Hallo liebe Communitiy,

ich habe ein großes Protein-Enzym-Konjugat (=PE-Konjugat, Konzentration 1 mg/ml) von einer Firma (deren Name ich nicht nenne) erhalten und möchte dieses nutzen, um daran weitere Kopplungsreaktionen durchzuführen. Damit das Protein-Enzym-Konjugat stabil bleibt, wurden Stabilisatoren hinzugegeben. Unter anderem Glykol (damit die Lagerung bei -20 °C möglich ist) und weitere kleine Proteine (ich gehe von BSA aus).

Um nun meine Konjugationen durchzuführen stören diese Additive definitiv und ich möchte sie beseitigen. Prinzipiell ist das ja kein Problem. Man könnte eine SEC o. Ä. durchführen und dann die entsprechenden Fraktionen poolen und aufkonzentrieren oder einfach über einen Zentrifugalfilter mit entsprechend großes Cutoff (100 kDa, 300 kDa, ggfs. noch 50 kDa). Das PE-Konjugat ist deutlich größer und daher wäre das unproblematisch.

Mein Problem liegt aber eben bei diesen Zentrifugalfiltern.

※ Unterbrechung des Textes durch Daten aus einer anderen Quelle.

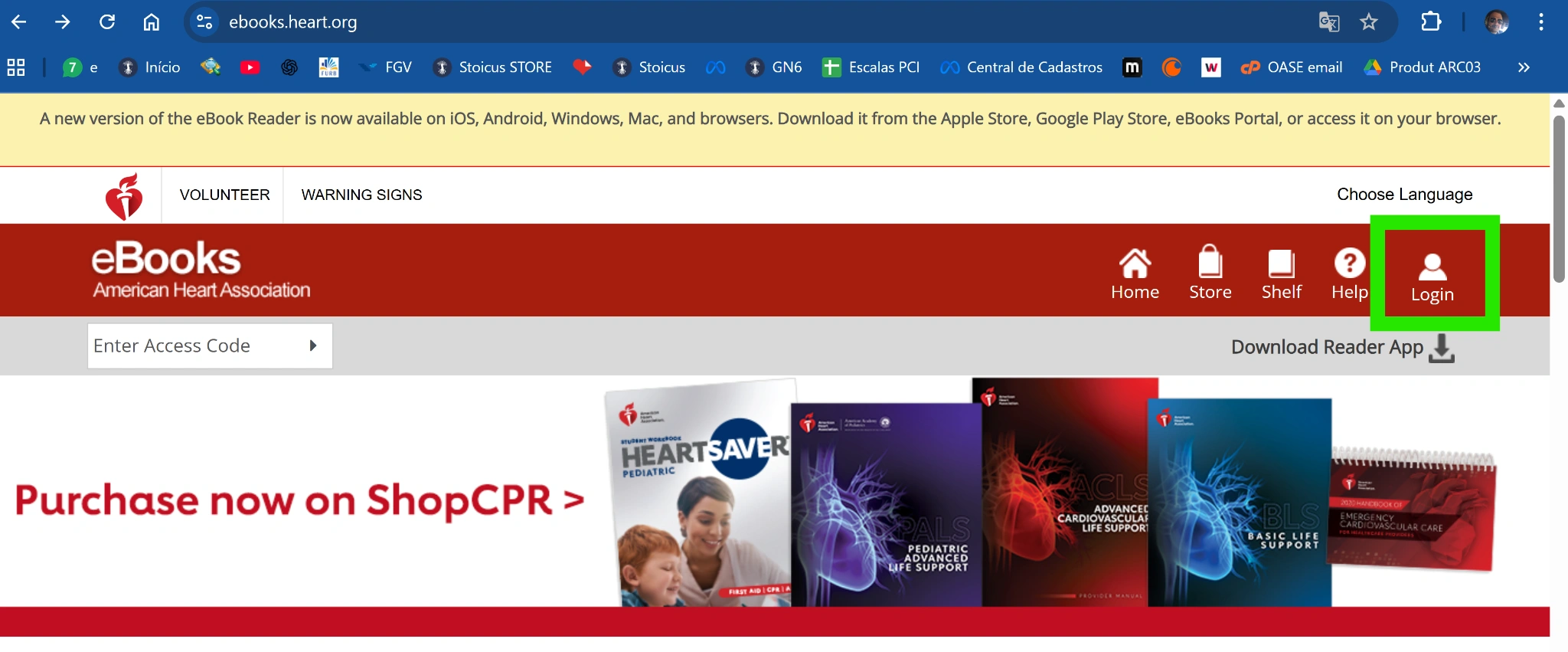
Task: Open the Chrome three-dot menu
Action: pos(1541,22)

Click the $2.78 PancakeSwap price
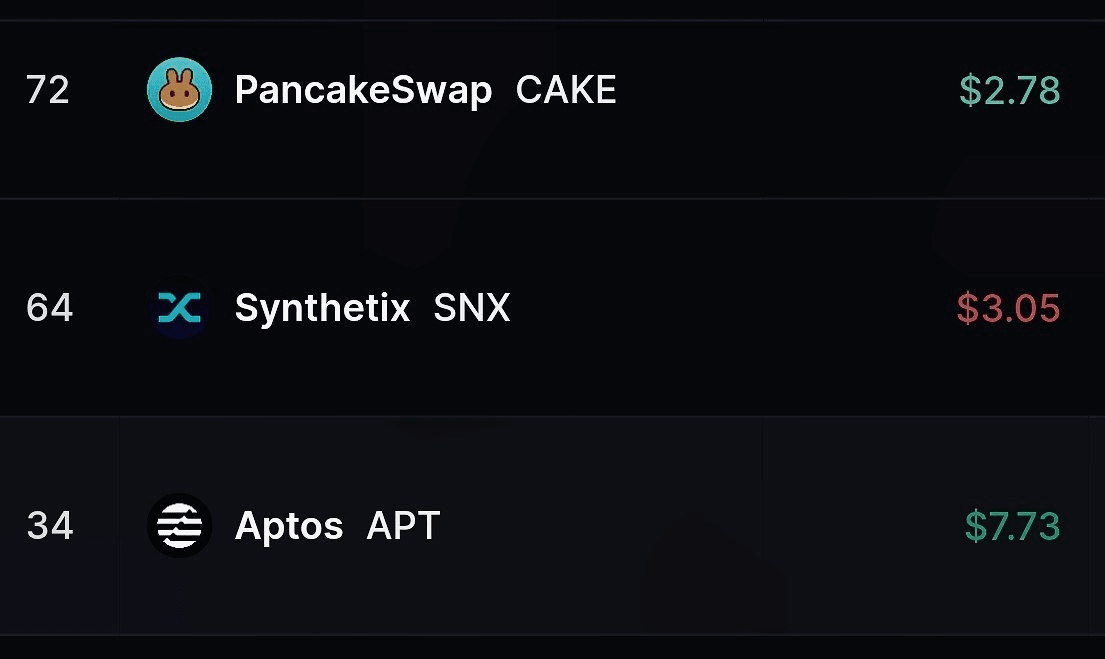[1010, 90]
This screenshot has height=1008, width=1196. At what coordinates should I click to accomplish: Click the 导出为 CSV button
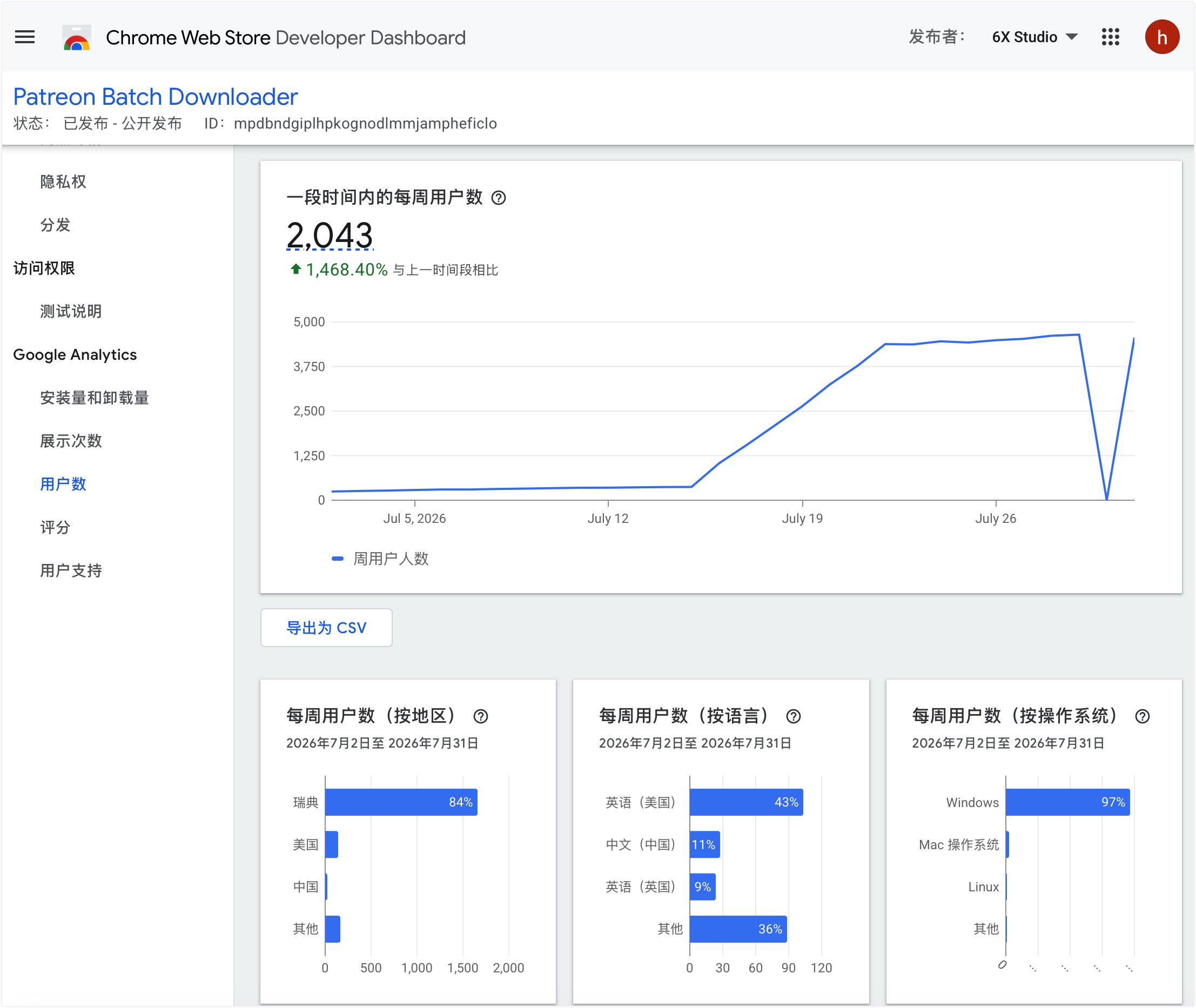tap(326, 627)
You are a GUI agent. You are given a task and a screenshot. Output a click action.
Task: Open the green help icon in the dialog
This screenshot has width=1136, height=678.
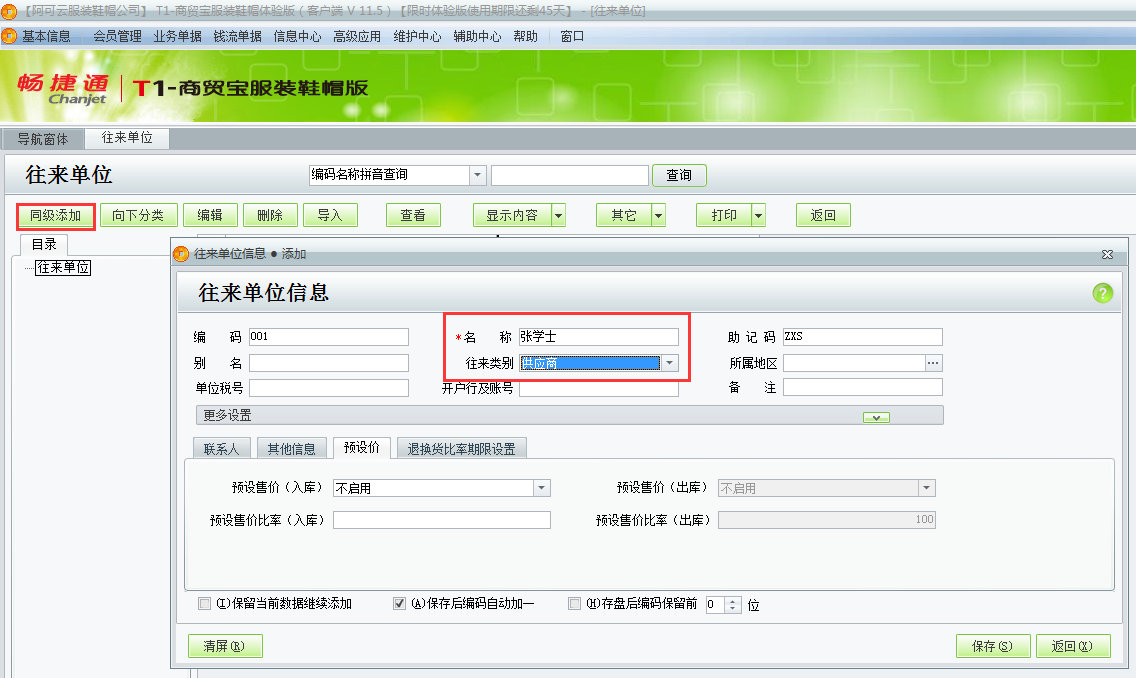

Ich habe jetzt schon 2x meine Synthese vorbereitet, das heißt: ich wollte die Stabilisatoren durch Zentrifugieren (4000 rpm, 4°C) entfernen und habe in beiden Fällen festgestellt, dass sehr viel PE-Konjugat an der Membran haftet (100 kDa Cutoff, PES-Membran) und ich dieses mit meinem Puffer einfach nicht resuspendiert bekomme. Ich spreche da von Verlusten bis zu 90 %. Im Zentrifugat befindet sich das PE-Konjugat nicht. Das habe ich ebenfalls überprüft.

Ich habe auch schon Zentrifugalfilter mit kleineren Cutoffs getestet. Bei einem 10 kDa Cutoff (ebenfalls PES-Membran) hab ich einen Verlust von 40 %. Mit diesem würde ich lediglich das Glykol beseitigen können, aber nicht das BSA (?). Es war aber ein erster Versuch zur Problemlösung.

Nun gibt es natürlich noch weitere Membranen, die andere Polymere zur Grundlage haben:
Zum Beispiel Regenerierte Cellulose oder Poly(acrylnitril).
Wären das Alternativen zur PES-Membran oder ist deren Adsorptionsvermögen von Proteinen vergleichbar groß wie beim PES/modifizierten PES?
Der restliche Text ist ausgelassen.